◆ PAGE TEXT
City launches tree code update process with focus on private property

City of Edmonds Urban Forest Planner Deb Powers led the meeting.

A fresh look at the Edmonds tree code began Monday evening with a hybrid public meeting attended by 30 citizens – 20 live, 10 virtual – marking the first step in the city’s effort to retool its approach to managing Edmonds’ urban forest.

The meeting was hosted by City of Edmonds Urban Forest Planner Deb Powers and included consultant representatives from PlanIT Geo. The session provided an overview of the issues, questions and enhancements that need to be addressed, collected input from attendees via breakout groups, and concluded with a look at next steps and the project timeline.

“The Urban Forest Management Plan is part of our compliance with the Growth Management Act (RCW 36-70A), and is the guiding document that underlies not just our efforts to develop an appropriate tree code, but encompasses everything that is part of working toward a sustainable urban forest,” Powers explained. “It’s not a law, but rather a roadmap to achieving a sustainable urban forest that will provide optimal benefits to the community.  It looks at a 20-year horizon, comes up for review every five years, and forms part of the overall city Comprehensive Plan. And all of these require citizen input and involvement.

“Tonight is the first working meeting where we will hear your feedback about what is important to you as we move forward with modifications to the tree code,” she continued. “We’ve already been through the proposals and made minor changes like correcting typos and inconsistencies, and we’re now ready to look at more significant amendments – and that’s why we’re talking to you.”

Part of Monday’s discussion included an overview of the reasons and rationale for managing Edmonds’ urban forest.

◆ WRITTEN EXERCISE 1
Write out the stretch of the Edmonds tree code article from "City launches tree" through "to managing Edmonds’ urban forest.", keeping every word and mark the same.
◆ WRITTEN EXERCISE 2
Resume the Edmonds tree code article after its final sentence and continue it.

◆ RECORD SET
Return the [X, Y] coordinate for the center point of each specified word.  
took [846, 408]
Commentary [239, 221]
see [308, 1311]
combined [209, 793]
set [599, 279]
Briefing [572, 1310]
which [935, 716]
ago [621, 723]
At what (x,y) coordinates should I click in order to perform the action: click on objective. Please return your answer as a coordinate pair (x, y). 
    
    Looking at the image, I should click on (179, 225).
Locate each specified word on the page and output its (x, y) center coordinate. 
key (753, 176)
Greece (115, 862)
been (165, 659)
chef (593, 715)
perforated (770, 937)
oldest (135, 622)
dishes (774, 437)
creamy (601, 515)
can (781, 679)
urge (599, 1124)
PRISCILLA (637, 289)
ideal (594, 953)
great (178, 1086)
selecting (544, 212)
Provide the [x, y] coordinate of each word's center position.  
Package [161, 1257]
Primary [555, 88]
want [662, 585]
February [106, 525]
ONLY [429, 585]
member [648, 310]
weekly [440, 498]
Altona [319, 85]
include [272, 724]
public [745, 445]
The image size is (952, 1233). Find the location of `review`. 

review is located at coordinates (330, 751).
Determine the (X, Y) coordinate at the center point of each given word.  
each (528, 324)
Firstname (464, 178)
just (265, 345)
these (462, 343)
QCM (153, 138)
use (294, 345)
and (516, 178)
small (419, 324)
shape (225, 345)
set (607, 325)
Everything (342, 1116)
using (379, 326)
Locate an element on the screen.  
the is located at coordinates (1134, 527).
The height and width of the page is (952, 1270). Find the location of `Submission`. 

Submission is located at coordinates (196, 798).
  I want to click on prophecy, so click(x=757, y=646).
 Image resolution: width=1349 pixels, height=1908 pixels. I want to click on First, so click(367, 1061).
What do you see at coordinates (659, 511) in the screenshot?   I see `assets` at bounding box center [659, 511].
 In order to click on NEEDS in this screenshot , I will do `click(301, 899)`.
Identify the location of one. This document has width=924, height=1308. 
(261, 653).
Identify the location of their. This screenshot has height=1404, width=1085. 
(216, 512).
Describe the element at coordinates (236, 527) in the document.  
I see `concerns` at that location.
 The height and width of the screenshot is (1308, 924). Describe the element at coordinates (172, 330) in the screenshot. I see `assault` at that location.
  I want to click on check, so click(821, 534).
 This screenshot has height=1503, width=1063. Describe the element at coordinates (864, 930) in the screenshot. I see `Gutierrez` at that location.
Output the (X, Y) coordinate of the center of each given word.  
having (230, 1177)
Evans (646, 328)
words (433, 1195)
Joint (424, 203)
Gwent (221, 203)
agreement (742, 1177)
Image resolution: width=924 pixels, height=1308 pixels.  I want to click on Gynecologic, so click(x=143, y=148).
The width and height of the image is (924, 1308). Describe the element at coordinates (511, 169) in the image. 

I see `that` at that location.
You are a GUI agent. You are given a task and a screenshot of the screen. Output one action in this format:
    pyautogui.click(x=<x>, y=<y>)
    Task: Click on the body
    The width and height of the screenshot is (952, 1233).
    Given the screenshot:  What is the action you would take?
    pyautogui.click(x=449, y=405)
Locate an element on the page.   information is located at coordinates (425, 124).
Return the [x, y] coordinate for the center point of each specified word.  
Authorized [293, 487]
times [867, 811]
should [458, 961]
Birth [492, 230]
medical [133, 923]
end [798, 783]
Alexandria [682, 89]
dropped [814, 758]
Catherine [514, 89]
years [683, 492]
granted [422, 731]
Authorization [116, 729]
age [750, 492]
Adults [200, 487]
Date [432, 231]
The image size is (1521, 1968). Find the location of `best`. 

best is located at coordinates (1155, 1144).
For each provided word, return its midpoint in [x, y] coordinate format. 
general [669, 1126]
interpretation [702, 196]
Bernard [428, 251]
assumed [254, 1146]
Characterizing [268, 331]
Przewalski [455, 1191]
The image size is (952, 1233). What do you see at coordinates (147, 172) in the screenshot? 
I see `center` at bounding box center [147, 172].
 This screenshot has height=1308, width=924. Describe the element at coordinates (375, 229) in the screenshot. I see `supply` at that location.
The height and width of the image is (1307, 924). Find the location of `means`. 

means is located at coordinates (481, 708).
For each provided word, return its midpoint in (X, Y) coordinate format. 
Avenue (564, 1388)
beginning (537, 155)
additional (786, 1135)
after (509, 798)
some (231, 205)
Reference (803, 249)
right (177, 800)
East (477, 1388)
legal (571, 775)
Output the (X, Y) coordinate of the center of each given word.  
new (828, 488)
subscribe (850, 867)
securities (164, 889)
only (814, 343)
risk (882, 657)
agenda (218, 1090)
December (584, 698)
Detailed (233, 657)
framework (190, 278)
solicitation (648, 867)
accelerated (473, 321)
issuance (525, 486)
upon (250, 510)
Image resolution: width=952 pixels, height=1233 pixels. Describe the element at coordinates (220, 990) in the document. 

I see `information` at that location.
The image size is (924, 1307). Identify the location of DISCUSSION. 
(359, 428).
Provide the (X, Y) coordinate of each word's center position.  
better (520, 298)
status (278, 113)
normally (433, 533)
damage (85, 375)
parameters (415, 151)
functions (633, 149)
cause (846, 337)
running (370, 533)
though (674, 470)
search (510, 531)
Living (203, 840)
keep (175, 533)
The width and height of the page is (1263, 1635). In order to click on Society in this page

◆ WRITTEN REPLY 1
City launches tree code update process with focus on private property

City of Edmonds Urban Forest Planner Deb Powers led the meeting.

A fresh look at the Edmonds tree code began Monday evening with a hybrid public meeting attended by 30 citizens – 20 live, 10 virtual – marking the first step in the city’s effort to retool its approach to managing Edmonds’ urban forest.

◆ WRITTEN REPLY 2
Powers went on to explain that the existing tree code is directed at developers and new construction, pointing out that these regulations left trees on private property largely unaddressed.

“Because the majority of trees in our community are on private property, we need to include these in any meaningful urban forest management plan,” she added.

Explaining that this may be viewed as phase two of the overall tree code development process, she outlined the immediate questions that need to be answered in revising the current code:

1. Should there be limits on property owner tree removals?

2. What minor changes are required to clean up the current code?

3. Where can it be simplified and clarified? For example:

  • Where can it be better aligned with industry standards?
  • Can the review process be streamlined?
  • Where is further interpretation needed to clarify vague areas of the code?

She stressed that the effort does not mean a do-over of the current code, rather just changes to extend and make it adaptable to trees on private property.

Specific questions include, but are not limited to, the following:

  • Should the city allow a limited number of removals?
  • Should there be a wait time between removals?
  • How should the city address landmark trees?
  • What should trigger permit and other fees?
  • Should there be a minimum number of existing trees on a property?
  • Should replacement trees be required?
Initial polling results from attendees on their opinion of the current tree code yielded this pie chart.

She next introduced the consultant project team from PlanIT Geo, which guided attendees through an electronic polling process as the first step collecting baseline public input. The process allowed those attending virtually to participate equally with those present in person. It considered questions on the relative importance of equitable tree cover, tree protection during construction, and whether there should be any codes/restrictions on privately owned trees.

Results from instant polling of attendees on several key questions.
Live attendees were able to respond to the instant poll via a smartphone app interface that allowed them to rate their answers on a sliding scale.

The group polling was followed by breakout sessions where small groups discussed and reported back, giving their input on three key issues:

1. What is one thing you’d change about the tree code relating to development activity?

2. What is one thing you’d change about the tree code relating to private owner tree removal?

3. What role do you think the city should have in managing tree activities?

Breakout groups consider public vs. private tree regulations, and the appropriate role of the city.
Breakout groups gather to consolidate their input.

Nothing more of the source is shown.